La grande percentuale della quota di banche in mano allo Stato si potrebbe inoltre riflettere in maniera anomala nell’erogazione di crediti o rifinanziamenti. Il fatto che questi provengano da istituti statali fa sì che nelle decisioni di concederli i motivi non siano esclusivamente economici. Ciò spiega perché negli ultimi anni in Russia le banche statali o vicine allo Stato siano state eccessivamente colpite da casi di insolvenza da parte di importanti clienti.
Cosi è successo per esempio nel 2013 con l’azienda siderurgica Mechel, che nel novembre 2013 ha visto le proprie azioni perdere in due giorni il sessanta per cento del valore mentre la capitalizzazione di Borsa è crollata passando dai 24 miliardi di dollari del 2008 agli 830 milioni di cinque anni dopo.

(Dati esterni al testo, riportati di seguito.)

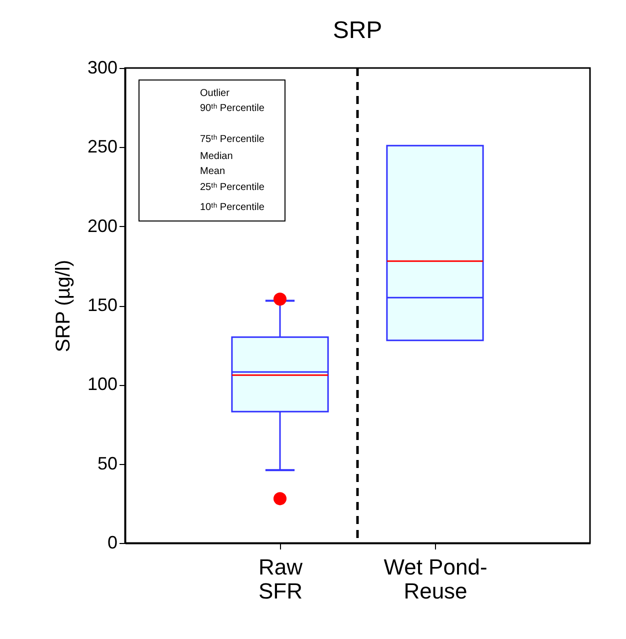 The height and width of the screenshot is (639, 626). What do you see at coordinates (213, 172) in the screenshot?
I see `annotation: Mean` at bounding box center [213, 172].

Peggio è successo alla compagnia aerea Transaero, fallita nell’ottobre 2015. La vicinanza allo Stato delle banche spinge queste a caricarsi di obiettivi politici che non le competono, rendendole così parte importante di quel “capitalismo di Stato orientato al mercato” tipico della Russia contemporanea. Una fase caratterizzata anche dalla forte concentrazione di imprese nei settori cruciali del paese.
Simili rischi possono sorgere anche per le banche, visto che il trend, in crescita, dell’ingresso dello Stato nell’economia riguarda anche loro. Che questo settore sia ancora in grado garantire profitti considerevoli è dimostrato dalla presenza di banche straniere nel territorio federale. Altrettanto vero è che queste sembrano contentarsi a realizzare gli impegni già presi, valutando con estrema prudenza possibili nuovi affari.
Al contrario le grandi banche commerciali e di investimento straniere, non sembrano ansiose di avanzare nel mercato russo. Un approccio che potrebbe mutare in caso del superamento del regime sanzionatorio internazionale e la maggiore apertura dell’economia russa. Diversamente, se l’allargamento della mano pubblica, anche nel settore bancario, dovesse far si che circoli imprenditoriali sempre più ristretti si suddividano quote sempre maggiori della ricchezza federale, in Russia gli impegni dei soggetti finanziari internazionali diverrebbero più difficili.
Per ora la banca centrale prevedendo nuovi problemi di liquidità per i maggiori istituti federali si appresta ad aggiornare i propri meccanismi. Il costo denaro aumenterà del 1,75 per cento, al momento il tasso di interesse di riferimento è pari al 10,75 per cento annuo. I crediti verranno concessi per un massimo di novanta giorni e non sarà possibile prolungarli. Per riceverli occorre spiegare esattamente i motivi della richiesta e dimostrare di essere in grado di rimborsarli entro il periodo previsto. Ciò significa, spiega Michail Shlemov analista presso UBS, che “per la Banca centrale è iniziata la fase finale della pulizia del sistema bancario”.